Their hesitation having dissipated, in September of 1910 Raymond began his noviciate. At his profession, he took the name Maximilian. He studied Philosophy and Theology in Rome between 1012 and 1919, obtaining a doctorate in both disciplines, although he was also brilliant in Mathematics and Physics. It was at this time that the Virgin inspired him to found the Militia of the Immaculate. Now a priest, he returned to Poland with a physical weakness but with an indomitable apostolic spirit. His poor health freed him from other commitments and he was able to dedicate himself wholly to the promotion of the Militia, which he materialized in his country, together with another group of Religious, in 1919. Driven by his sublime love of Mary and believing that he was a channel to rescue souls, he created the monthly magazine “Knight of the Immaculate, whose circulation reached a million in 1939. With this publication he reached Polish homes and other places of the world, while at the same time giving classes in Krakow.
He founded the first “City of the Immaculate” in 1929, whose headquarters were in the Franciscan convent of Niepokalanow. It was soon blessed with such a number of vocations that it became the most important monastery of the time and one of the most numerous in terms of members in the whole history of the Church. Two years later, and in response to the Pope’s request for missionaries, he left for Japan where he created another City and published the monthly magazine.
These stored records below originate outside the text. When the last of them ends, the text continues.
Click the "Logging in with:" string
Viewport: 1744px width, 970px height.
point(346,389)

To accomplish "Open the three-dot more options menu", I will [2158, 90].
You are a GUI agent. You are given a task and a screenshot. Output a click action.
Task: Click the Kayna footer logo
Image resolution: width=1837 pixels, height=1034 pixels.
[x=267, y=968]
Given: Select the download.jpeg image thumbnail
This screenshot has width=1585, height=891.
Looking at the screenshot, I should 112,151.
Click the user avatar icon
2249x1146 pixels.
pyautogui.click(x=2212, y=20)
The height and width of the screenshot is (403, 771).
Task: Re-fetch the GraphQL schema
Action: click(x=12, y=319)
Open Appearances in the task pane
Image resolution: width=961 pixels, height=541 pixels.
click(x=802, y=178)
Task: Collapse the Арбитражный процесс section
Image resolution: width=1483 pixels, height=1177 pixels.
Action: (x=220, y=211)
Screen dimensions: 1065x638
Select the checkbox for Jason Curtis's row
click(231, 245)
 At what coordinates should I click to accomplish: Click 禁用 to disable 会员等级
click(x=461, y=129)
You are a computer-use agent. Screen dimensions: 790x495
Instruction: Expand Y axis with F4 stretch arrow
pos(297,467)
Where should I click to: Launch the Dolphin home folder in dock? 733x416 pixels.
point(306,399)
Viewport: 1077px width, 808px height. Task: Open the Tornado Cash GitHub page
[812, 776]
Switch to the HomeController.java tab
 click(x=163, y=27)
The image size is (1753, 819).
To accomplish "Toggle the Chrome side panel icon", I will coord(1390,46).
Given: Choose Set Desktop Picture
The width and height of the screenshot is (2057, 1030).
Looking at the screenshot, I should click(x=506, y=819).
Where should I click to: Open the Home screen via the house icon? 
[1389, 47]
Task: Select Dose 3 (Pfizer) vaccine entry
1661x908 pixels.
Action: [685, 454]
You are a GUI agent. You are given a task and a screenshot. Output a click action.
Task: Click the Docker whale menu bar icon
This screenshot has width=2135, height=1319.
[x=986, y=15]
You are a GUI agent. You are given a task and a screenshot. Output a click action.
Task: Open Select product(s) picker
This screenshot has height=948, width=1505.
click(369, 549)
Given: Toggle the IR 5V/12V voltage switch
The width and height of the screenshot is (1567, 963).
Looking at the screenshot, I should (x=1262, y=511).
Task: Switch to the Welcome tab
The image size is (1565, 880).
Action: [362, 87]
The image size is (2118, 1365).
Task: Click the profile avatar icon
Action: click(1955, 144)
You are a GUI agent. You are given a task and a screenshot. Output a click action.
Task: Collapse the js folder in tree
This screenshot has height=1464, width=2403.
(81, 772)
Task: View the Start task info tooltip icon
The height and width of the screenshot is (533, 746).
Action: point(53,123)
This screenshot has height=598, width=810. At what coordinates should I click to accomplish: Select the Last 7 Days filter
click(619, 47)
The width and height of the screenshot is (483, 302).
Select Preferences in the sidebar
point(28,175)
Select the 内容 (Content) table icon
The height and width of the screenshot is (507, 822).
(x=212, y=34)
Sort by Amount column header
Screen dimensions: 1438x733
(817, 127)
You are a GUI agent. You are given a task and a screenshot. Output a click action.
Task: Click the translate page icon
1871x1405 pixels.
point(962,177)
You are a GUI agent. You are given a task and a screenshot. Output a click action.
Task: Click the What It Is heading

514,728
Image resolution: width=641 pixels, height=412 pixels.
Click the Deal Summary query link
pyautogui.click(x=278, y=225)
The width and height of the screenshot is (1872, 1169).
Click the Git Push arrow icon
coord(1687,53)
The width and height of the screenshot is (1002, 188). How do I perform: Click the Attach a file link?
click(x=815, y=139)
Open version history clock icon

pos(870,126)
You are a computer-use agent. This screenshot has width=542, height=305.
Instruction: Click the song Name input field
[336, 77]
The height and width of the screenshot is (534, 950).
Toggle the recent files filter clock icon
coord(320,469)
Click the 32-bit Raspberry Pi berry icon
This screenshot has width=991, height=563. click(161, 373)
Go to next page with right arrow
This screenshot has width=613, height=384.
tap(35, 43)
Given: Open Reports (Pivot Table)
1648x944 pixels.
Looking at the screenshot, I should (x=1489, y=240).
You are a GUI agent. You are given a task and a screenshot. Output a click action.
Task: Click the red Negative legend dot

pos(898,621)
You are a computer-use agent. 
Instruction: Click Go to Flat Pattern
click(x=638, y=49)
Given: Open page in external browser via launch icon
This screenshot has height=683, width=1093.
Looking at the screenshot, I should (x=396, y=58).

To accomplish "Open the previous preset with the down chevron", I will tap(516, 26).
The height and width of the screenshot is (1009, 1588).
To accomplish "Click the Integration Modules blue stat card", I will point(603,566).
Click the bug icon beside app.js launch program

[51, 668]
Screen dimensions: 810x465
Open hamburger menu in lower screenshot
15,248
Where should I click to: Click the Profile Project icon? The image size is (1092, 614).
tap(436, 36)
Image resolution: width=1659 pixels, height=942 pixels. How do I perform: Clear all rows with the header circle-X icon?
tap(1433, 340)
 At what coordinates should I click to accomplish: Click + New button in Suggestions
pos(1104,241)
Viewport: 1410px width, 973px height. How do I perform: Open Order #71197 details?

He opened a noviciate and a seminary, with an apostolate that included press and radio, realizing his dream to “conquer the whole world and all souls for Christ and for the Immaculate using all licit means, all technological discoveries, especially in the realm of communications.”
He returned to Poland in 1936 as Niepokalanow had gone through a crisis in his absence. During the Nazi occupation he harboured thousands od displaced people of Poznan, giving them protection and spiritual assistance. The Gestapo seized him in February of 1939 and interned him in the concentration camps of Amtlitz and Ostrzeszow. Although he was released, he was detained again in 1941, taken to Pawiak and then to Auschwitz, assigning him the number 16670. A prisoner escaped on August 3, 1941 and, as a punishment, 10 others were to be executed. Raymond heard the clamour of one of them, called Francis Gajowniczka, who suffered for his family. Raymond stepped forward and offered himself to the Commandant to die in his place, stating his priestly condition. It was yet another visible sign of his holiness.
He was sentenced to die of hunger in an underground chamber, the fearful bunker no. 13, along with the remaining nine prisoners. He, who had written, “I must be as holy as possible,” continued to offer Holy Mass in those conditions with the help of some guards who brought him what he needed to consecrate, sharing prayers and hymns with his companions and encouraging them in those cruel circumstances. Three weeks later, he was the only survivor; the others had died little by little. His executioners administered a lethal injection to him on August 14, 1941. His mother had direct news of the martyrdom he was prepared to suffer from a letter he had written to her.
Pope Saint Paul VI beatified him on October 17, 1971, and John Paul II canonized him on October 10, 1982.